New Contributor Looking for Mentorship!

Hi everyone,

I’m Emmett, an eighteen-year-old who’s passionate about contributing to PyTorch! I’ve been self-teaching myself machine learning for the past three years and I took a gap year before entering college to do independent research (this is my most recent ongoing project). I want to build my skills as a machine learning developer and I received advice that contributing to open source projects would be the best method to do so. I very frequently use PyTorch so it seemed like an obvious choice to contribute.

I would like to spend the upcoming months contributing to PyTorch full-time to build my skills and would really appreciate guidance/mentorship :).

So far I’ve made these two prs:

And I’m interested in pretty much all tasks, especially more involved ones that require me to understand PyTorch more in depth.

I’m especially interested in working on the following issues:

Hi! Nice to see this after engaging with you in recent discussions like Optimizers' `differentiable` flag doesn't work · Issue #141832 · pytorch/pytorch · GitHub! Since you’re interested in contributing more than just piecewise, I’d be excited to work with you in tackling a more holistic medium-sized project around differentiable optimizers if you’re interested.

You’ve already gotten some context around action items, so this is to set a clearer goal to frame the bigger picture. Ultimately, we want to see differentiable optimizers have better support, test coverage, and documentation that they do today.

What would an ideal end state look like?
(1) Better support: people can run differentiable optimizers with lr, betas, and weight_decay as Tensors that require grad, meaning people can train their optimizer hyper params.

(2) Better documentation: we have a tutorial in GitHub - pytorch/tutorials: PyTorch tutorials. showing a real use case for differentiable optimizers, and our pytorch/pytorch documentation has a simpler code example. We also raise proper errors/warnings within the code linking to these resources.

(3) Fuller test coverage: our differentiable tests were excluded from our general test infrastructure migration to OptimizerInfo, but ideally, we’d use OptimizerInfos for these tests as well. An example test case that we should have our differentiable tests look like could be found in pytorch/test/test_optim.py at main · pytorch/pytorch · GitHub, see test_foreach_large_tensor. We’d want to use the OptimizerInfo infra to encompass all the new tests we want to add, like lr as a Tensor, etc.

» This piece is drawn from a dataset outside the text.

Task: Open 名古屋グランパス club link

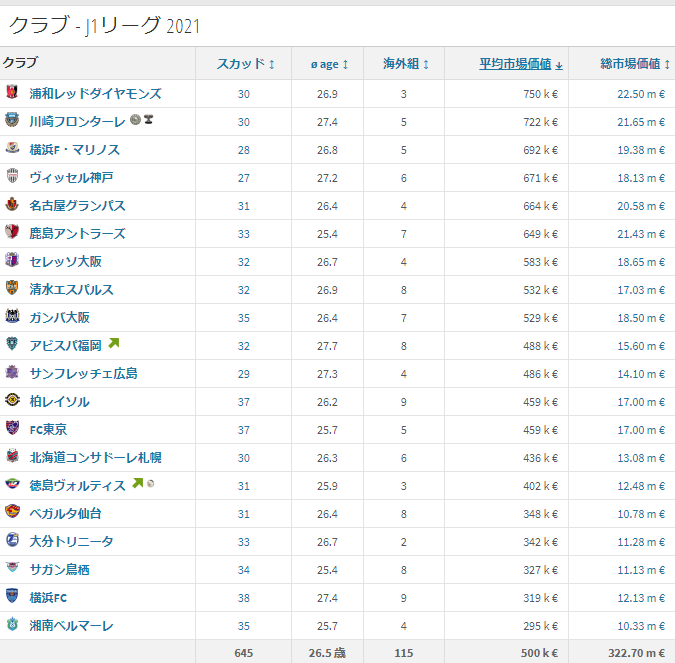Action: pyautogui.click(x=77, y=206)
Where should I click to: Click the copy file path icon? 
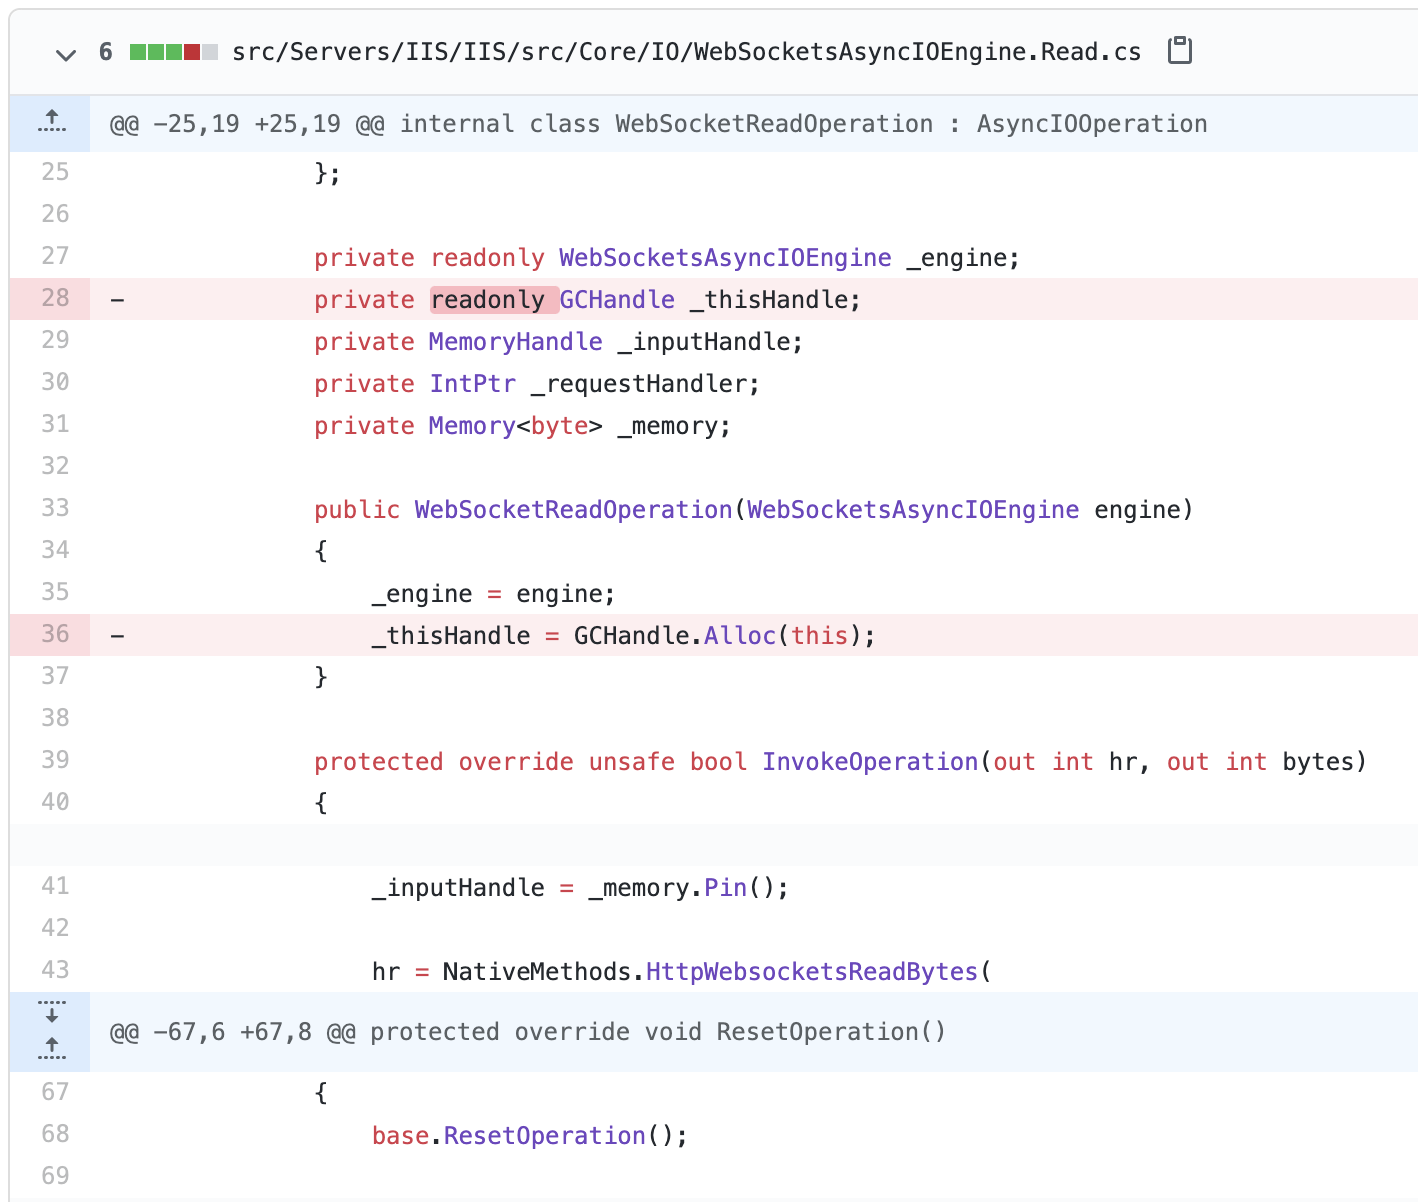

Like most destinations, this end state can be achieve from several directions, and here’s a sample path taken from what we already delineated in the linked issue above:
Step 0 (could be done in parallel or first, based on preference): Migrate the current differentiable tests pytorch/test/optim/test_optim.py at main · pytorch/pytorch · GitHub to use OptimizerInfos + expand test coverage.
Step 1: support tensor LR when differentiable is True for SGD. Add a test case and docs in the code.
Step 2: now what if the tensor LR requires grad? Make sure this works and add a test case and docs in the code.
Step 3: Expand the above to different optimizers, Adam, AdamW, Adagrad, etc. Of course, add test cases and corresponding docs. This might be when it’d be good to consider using OptimizerInfos if you haven’t yet.
Step 4: Add error messaging.
Step 5: Add overarching docs on how to use differentiable optimizers and what’s supported. I could also see this being step 1, with gradual improvements as steps 1-3 are completed.

Let me know what you think!

This sounds wonderful and I would absolutely love to work with you on this project! Working on broader differentiable optimizer supports seems really meaningful and exciting. I would love to start working on step 0 before starting step 1, instead of working on both in parallel, because I haven’t used OptimizerInfo and I think I’ll have a bit to learn.

Thank you so much for this opportunity! I’ll start tomorrow after I tie up loose ends with other PyTorch PRs. Do you have a preferred method of communication for us to use?

Cool! I’ve sent you a message (I think? I haven’t sent messages on dev discuss before lol) for further communication.

By the way, when I meant in parallel, I just meant it could be done any time, not necessarily at the same time. For example, feel free to do step 1 independently, and then look at step 0. I find that it is easiest to start with something you’re already a bit familiar with, and there’s quite a lot of flexibility here in where you want to start.

Ok that makes sense! And I have received your message.